Google’s New Years Resolution: FTC Settles with Google After Two-Year Antitrust Investigation

The FTC recently dropped its two-year antitrust investigation of Google after the company voluntarily committed to license certain patents to mobile rivals, and upon request, stop “scraping,” which is the practice of including snippets of information from other websites in its search results. Google has already started to cut back on its use of “scraping” after Yelp’s complaint, which had helped ignite the FTC’s investigation. Google also promised to allow its advertisers easier movement of advertising campaigns to rival platforms.

Google was investigated on allegations that it was abusing its dominance in internet search through methods such as tying, exclusive dealings, deceptive practices, monopoly pricing, and privacy abuse. These accusations, if proven, violate section 1 and 2 of the Sherman Act and section 5 of the FTC Act. Most of these allegations stemmed from the adoption in 2007 of Google’s Universal Searching (which presents listings from news, video, images, local, and books at the top of the search results) and the merger with Motorola.

In order to conclude that Google violated the Sherman Act and  FTC Act, it must be proven that Google’s tactics unreasonably restrain competition, either by harming consumers or excluding competition. Google argued that its search engine helps consumers by making search more convenient. Instead of receiving many hits from a search, it will bring up a related article, book, and so forth that shift the search results in a helpful way for consumers. Google also argued that the process would not harm competition because if consumers were looking for a particular company, they could easily find it; the only difference is that the result is further down the list. The FTC ultimately agreed. Regulators also found no evidence that Google unfairly favored its own services in search results.

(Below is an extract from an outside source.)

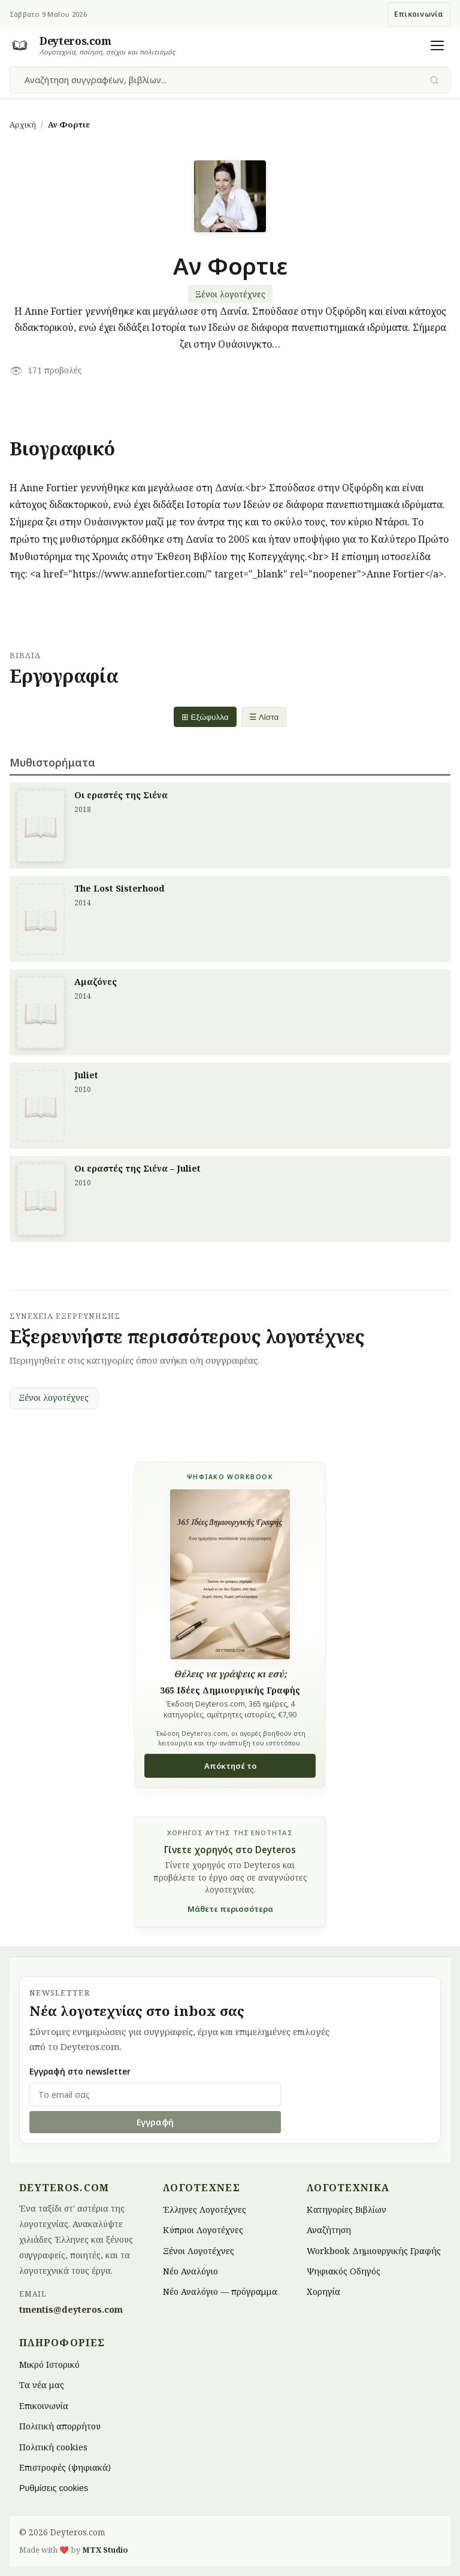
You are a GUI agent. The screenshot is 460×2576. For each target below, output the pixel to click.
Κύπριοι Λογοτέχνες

To settle these allegations that have stemmed from both the transition to Universal Search and the merger with Motorola, Google has voluntarily committed to license certain patents, which would address the concerns with potential violations of Section 1 of the Sherman Act. The company also agreed to stop scraping from other sites and allow easier access to other advertisements, which address potential violations of Section 2 of the Sherman act and Section 5 of the FTC Act.

Unresolved Concerns

Despite the settlement, there are still concerns that the FTC has overlooked major problems. Critics have pointed out that the FTC has failed to address the fact that 78 percent of revenue (and what is estimated to be 85 percent globally) in search advertising is controlled by Google. Critics argue that this qualifies as a monopoly that reduces competition.

Another concern is how the FTC has defined consumers. The FTC found that Google was not in fact harming consumers, but helping them. Some argue that the FTC viewed consumers incorrectly. Although there are no details defining how the FTC measured consumer harm, it is suspected that the FTC defined consumers as those who use Google to search for information rather than the companies who pay for advertisements. Critics argue that had the FTC viewed consumers as the companies who purchase the advertisements, there would have been a different result because it is not, in fact, helpful for businesses that pay for advertisements and get pushed down on the list to accommodate Google’s new practice.

Google and the EU

Although Google’s promise to change its practice has abated the FTC, a spokesman for the European Commission, Michael Jennings, stated, “We have taken note of the FTC decision, but we don’t see that it has any direct implications for our investigation, for our discussions with Google, which are ongoing.” In July, Google sent the European Commission an informal settlement proposal, which they have been reviewing. The EU’s antitrust chief recently gave Google a month to come up with a detailed proposal that would resolve the two-year investigation’s complaints. If Google fails to resolve the complaints and is found guilty, it will be fined ten percent of its revenue, which could amount to $4 billion.